[[ INPUT DATA, beginning ]]

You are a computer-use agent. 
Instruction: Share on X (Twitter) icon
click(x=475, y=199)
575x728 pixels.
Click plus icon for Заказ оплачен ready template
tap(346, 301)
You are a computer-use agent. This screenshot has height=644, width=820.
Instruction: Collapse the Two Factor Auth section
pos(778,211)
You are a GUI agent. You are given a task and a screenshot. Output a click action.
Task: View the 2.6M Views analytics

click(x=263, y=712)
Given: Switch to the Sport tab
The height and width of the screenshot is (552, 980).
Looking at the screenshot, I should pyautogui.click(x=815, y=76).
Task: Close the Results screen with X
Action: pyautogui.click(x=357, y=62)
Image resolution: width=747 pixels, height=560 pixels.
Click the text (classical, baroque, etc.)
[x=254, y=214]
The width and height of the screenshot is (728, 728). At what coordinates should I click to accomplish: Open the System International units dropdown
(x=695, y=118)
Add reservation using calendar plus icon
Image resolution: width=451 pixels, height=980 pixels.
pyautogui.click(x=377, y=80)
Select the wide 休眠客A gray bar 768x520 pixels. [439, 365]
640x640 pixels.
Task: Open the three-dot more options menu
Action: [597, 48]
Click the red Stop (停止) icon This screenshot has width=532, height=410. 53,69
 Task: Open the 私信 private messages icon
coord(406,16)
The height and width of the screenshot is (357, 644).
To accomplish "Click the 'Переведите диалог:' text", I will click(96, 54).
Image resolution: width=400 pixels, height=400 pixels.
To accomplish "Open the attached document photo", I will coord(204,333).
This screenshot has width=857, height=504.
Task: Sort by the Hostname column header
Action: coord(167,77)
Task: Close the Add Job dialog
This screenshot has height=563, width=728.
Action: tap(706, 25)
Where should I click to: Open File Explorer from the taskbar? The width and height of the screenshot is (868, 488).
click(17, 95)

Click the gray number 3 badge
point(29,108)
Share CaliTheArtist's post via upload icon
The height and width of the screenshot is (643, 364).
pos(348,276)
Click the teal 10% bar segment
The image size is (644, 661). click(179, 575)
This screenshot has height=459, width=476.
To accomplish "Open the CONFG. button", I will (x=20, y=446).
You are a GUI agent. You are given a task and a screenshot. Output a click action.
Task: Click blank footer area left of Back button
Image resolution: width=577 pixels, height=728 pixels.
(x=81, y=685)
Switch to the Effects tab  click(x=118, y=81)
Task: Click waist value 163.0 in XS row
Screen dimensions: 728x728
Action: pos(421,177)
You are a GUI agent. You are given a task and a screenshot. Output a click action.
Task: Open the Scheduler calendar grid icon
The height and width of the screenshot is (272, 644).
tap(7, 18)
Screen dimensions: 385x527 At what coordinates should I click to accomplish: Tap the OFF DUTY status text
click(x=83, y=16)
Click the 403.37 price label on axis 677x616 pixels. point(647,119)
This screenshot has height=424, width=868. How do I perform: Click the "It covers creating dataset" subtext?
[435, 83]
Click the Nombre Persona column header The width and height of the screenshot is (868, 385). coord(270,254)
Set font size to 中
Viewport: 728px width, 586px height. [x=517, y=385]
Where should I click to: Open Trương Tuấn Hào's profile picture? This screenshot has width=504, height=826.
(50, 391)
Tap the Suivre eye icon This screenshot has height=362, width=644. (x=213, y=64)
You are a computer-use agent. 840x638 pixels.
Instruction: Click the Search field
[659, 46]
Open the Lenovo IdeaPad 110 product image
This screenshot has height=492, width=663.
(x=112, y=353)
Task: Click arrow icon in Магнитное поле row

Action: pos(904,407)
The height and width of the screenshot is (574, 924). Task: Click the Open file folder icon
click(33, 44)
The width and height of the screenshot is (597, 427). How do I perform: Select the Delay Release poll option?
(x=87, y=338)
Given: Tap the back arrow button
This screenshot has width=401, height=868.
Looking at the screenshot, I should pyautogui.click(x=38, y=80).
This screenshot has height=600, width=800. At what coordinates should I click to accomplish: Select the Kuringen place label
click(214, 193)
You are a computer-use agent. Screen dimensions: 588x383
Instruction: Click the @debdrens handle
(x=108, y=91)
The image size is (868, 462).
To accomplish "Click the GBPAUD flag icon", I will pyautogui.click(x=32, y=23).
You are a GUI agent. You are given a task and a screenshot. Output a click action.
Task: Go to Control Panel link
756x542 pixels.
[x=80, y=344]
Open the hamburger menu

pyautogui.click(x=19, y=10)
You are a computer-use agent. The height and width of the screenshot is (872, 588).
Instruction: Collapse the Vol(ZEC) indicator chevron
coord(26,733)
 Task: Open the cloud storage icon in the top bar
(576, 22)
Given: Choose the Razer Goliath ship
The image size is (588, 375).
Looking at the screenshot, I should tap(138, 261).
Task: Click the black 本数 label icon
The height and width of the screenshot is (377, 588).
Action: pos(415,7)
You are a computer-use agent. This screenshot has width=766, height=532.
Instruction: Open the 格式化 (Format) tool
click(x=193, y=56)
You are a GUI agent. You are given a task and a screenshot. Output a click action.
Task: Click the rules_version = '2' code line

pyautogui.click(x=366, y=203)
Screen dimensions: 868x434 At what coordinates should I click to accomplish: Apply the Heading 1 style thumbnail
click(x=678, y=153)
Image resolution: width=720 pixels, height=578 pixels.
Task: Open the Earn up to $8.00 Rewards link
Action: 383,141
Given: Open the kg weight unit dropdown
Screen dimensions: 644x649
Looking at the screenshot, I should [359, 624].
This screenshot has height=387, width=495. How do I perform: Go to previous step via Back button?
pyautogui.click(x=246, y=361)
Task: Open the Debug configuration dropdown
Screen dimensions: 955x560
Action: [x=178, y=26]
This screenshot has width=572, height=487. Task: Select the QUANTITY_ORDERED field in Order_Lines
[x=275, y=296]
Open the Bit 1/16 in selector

[[ INPUT DATA, end ]]

◆ WORK INSTRUCTION
Above is a listing; print exactly its lines from the one with "Where should I click to: Open File" through the one with "Task: Click blank", and no other lines.

◆ ANSWER SPACE
Where should I click to: Open File Explorer from the taskbar? The width and height of the screenshot is (868, 488).
click(17, 95)

Click the gray number 3 badge
point(29,108)
Share CaliTheArtist's post via upload icon
The height and width of the screenshot is (643, 364).
pos(348,276)
Click the teal 10% bar segment
The image size is (644, 661). click(179, 575)
This screenshot has height=459, width=476.
To accomplish "Open the CONFG. button", I will (x=20, y=446).
You are a GUI agent. You are given a task and a screenshot. Output a click action.
Task: Click blank footer area left of Back button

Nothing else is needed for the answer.